Obilor Okeke

Personal information
- Full name: Obilor Denzel Okeke
- Date of birth: 23 July 2002 (age 24)
- Place of birth: Oslo, Norway
- Height: 1.70 m (5 ft 7 in)
- Position: Winger

Team information
- Current team: Brommapojkarna
- Number: 7

Youth career
- –2014: Bærumsløkka
- 2015: Oppsal
- 2016: Stabæk
- 2017–2018: Vålerenga
- 2019–2020: Skeid

Senior career*
- Years: Team / Apps / (Gls)
- 2020: Skeid / 1 / (0)
- 2021: Asker / 25 / (8)
- 2022: Fredrikstad / 23 / (1)
- 2023–2025: KFUM / 53 / (12)
- 2025–2026: Hammarby IF / 9 / (0)
- 2026–: Brommapojkarna / 3 / (0)

International career^{‡}
- 2021: Norway U19 / 2 / (0)
- 2023: Norway U21 / 2 / (0)

= Obilor Okeke =

Norwegian footballer (born 2002)

Obilor Denzel Okeke (born 23 July 2002) is a Norwegian footballer who plays as a winger for Allsvenskan club Brommapojkarna.

==Career==
He played youth football for several clubs, including Bærumsløkka, Oppsal and Stabæk, before spending two seasons in Vålerenga and two in Skeid. Having barely made his senior debut in Skeid, he broke through in 2021 when he played for 2. divisjon team Asker. He was on trial with Viking FK before the start of the season, and ended up signing for 1. divisjon team Fredrikstad FK.

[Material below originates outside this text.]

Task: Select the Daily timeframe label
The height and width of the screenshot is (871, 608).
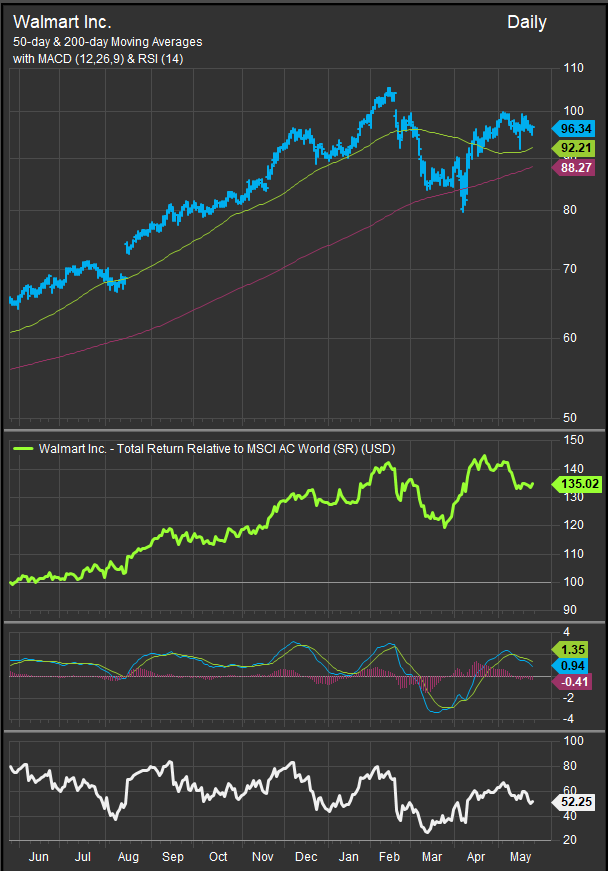Action: 527,22
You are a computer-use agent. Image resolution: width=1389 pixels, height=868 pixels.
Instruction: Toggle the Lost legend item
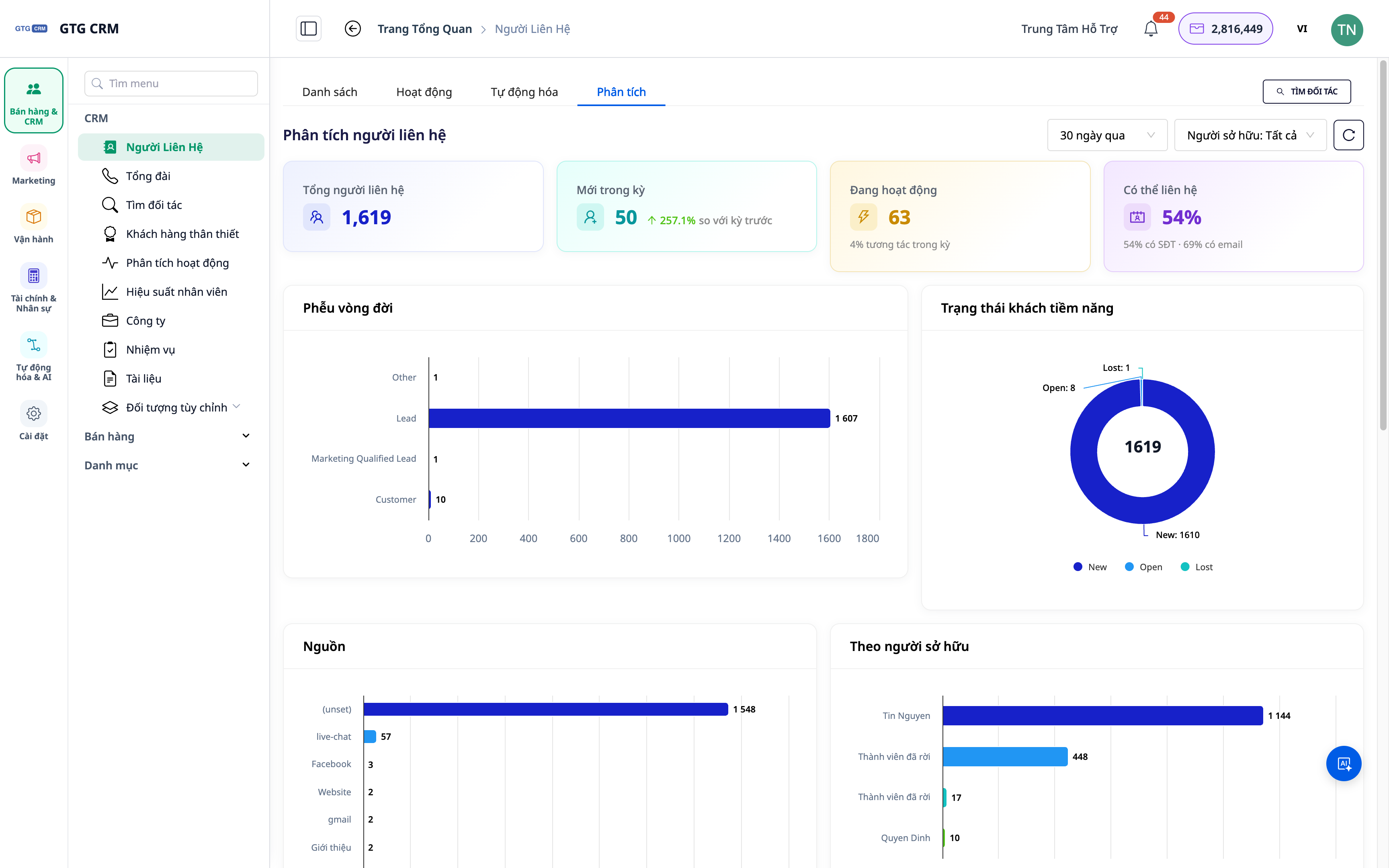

His start in Fredrikstad was slow, with only three substitutions during his first few months at the club. Altogether, he started 6 matches, compared to 17 where he came in as a substitute.

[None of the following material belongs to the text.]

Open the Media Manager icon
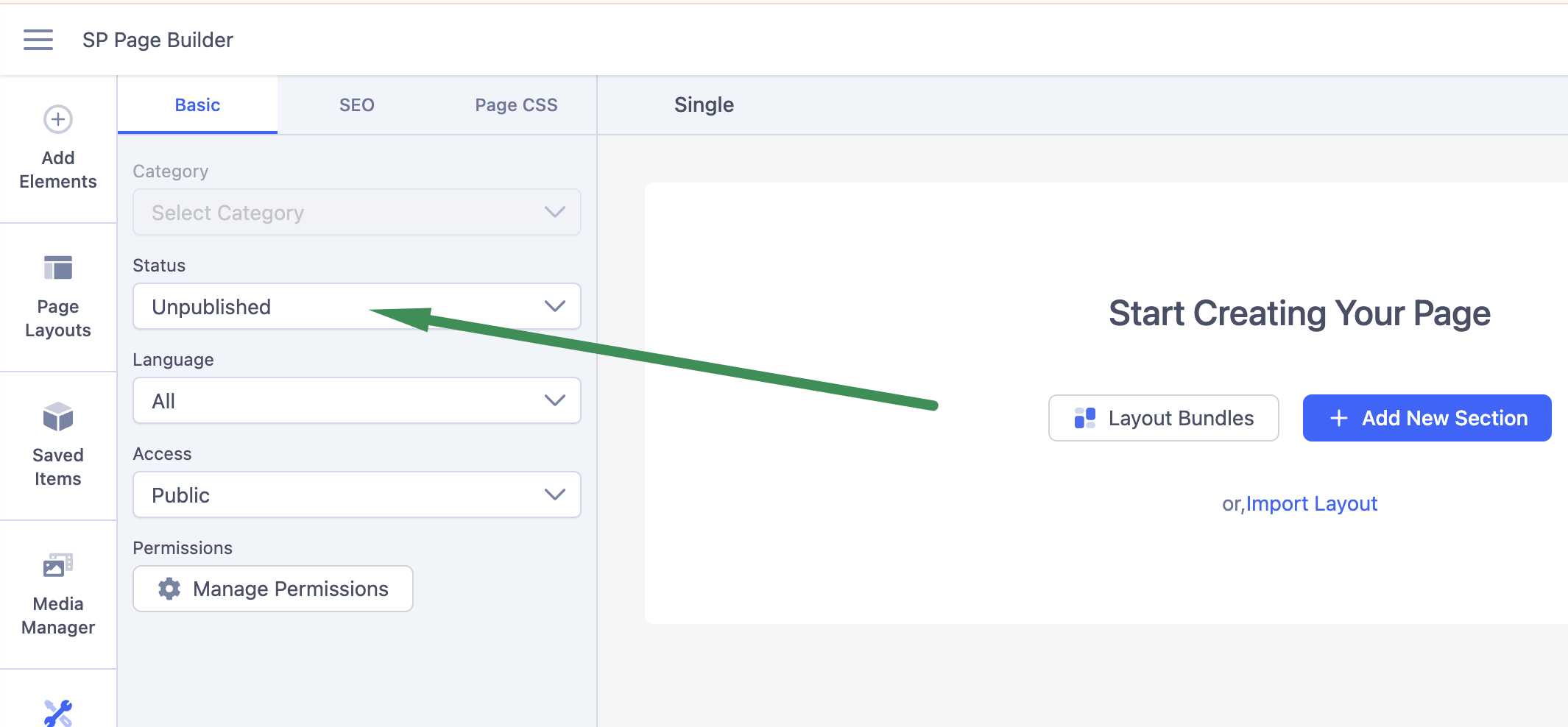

After one season in Fredrikstad, he instead joined KFUM Oslo. In the 2023 1. divisjon, Okeke won promotion to Eliteserien with KFUM and was awarded as the league's Young Player of the Year. In the start of 2024, Okeke struggled with hives which made training painful—and also took a mental toll on the player. He finally made his Eliteserien debut in late June, three months into the season. He scored his first Eliteserien goal in October against Sandefjord. He then played the 2024 Norwegian Football Cup final which KFUM lost. The 2025 Eliteserien saw Okeke score more often.

==Personal life==
Of Nigerian descent, Obilor Okeke is a son of sprinter Aham Okeke. He is nicknamed Obi. His favourite team is Chelsea.